Skild AI announced on April 15 that it bought Zebra Technologies’ entire robotics arm — which is the Fetch Robotics business Zebra paid $290M for back in 2021. The price this time wasn’t disclosed. What Skild actually got is a real, shipping AMR fleet: Freight for pallet and cart moves, Roller Top for conveyor hand-offs, and Symmetry Fulfillment, the orchestration layer that dispatches tasks to robots and frontline workers in real time off Zebra’s wearable scanners.

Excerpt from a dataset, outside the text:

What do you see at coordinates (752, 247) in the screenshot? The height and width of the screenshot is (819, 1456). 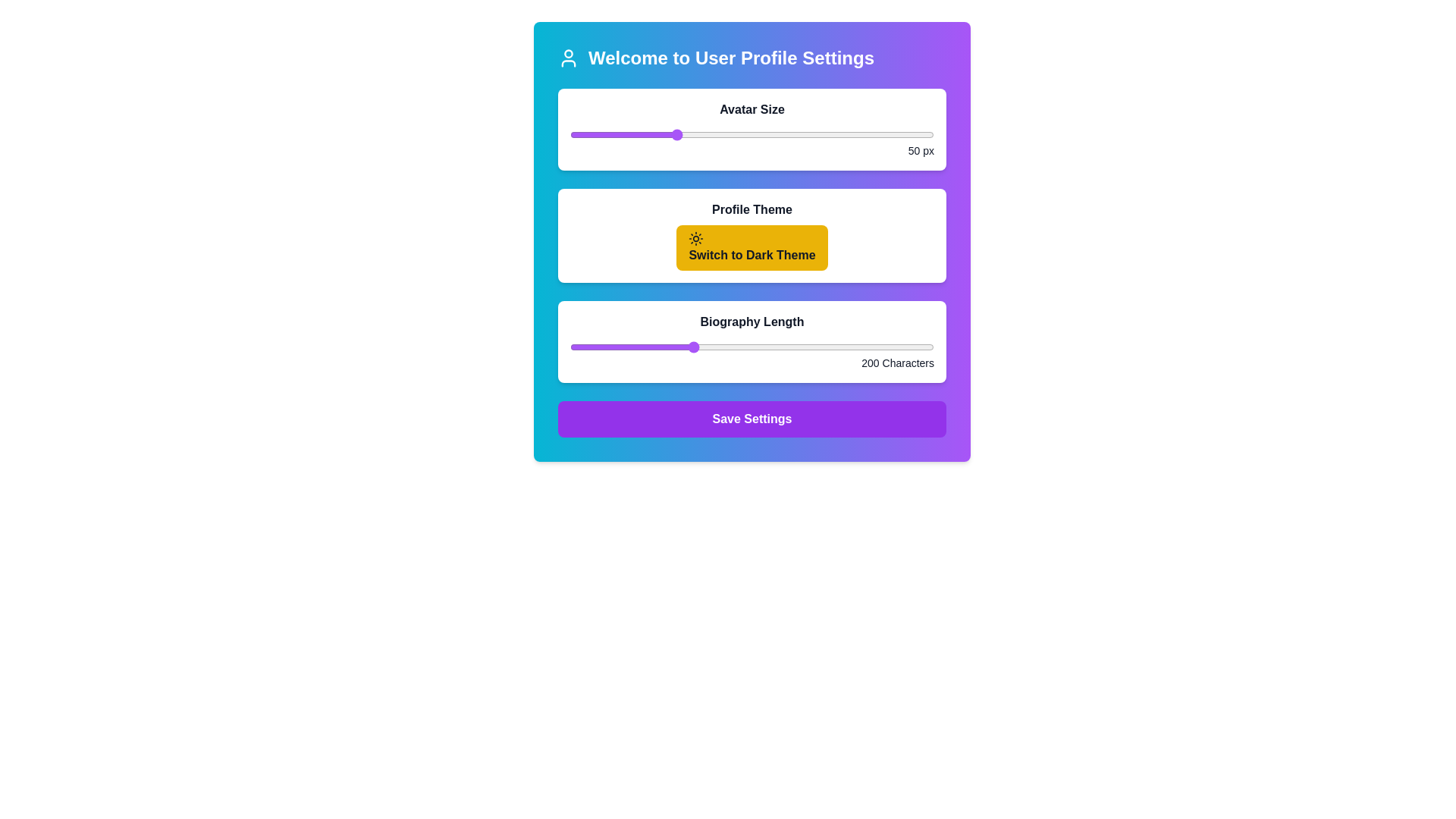 I see `the interactive button located within the 'Profile Theme' section` at bounding box center [752, 247].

The hardware, not the idea
These are autonomous mobile robots that already run in production warehouses today. Nothing about the chassis changes. What changes is the brain sitting on top. Skild Brain — the company’s omni-bodied foundation model, backed by their $1.4B round — now drives the fleet, the same model family that already controls humanoids, quadrupeds, and tabletop arms in Skild’s demos. Bloomberg first reported the deal; founder Deepak Pathak confirmed it on X the next day, and the robotics crowd has been arguing about it all week.
Where AI agents plug in
Fetchcore, the cloud platform Fetch has shipped for years, already exposes a REST API plus ROS interfaces: task creation, fleet state, mission scheduling are all programmable today. Skild says it will layer a unified natural-language command interface on top, so an outside agent can issue “pick SKU X to dock 3” and the orchestrator picks whichever body is free — AMR, arm, humanoid, whatever shows up next. One brain, many bodies, one API in front of all of them.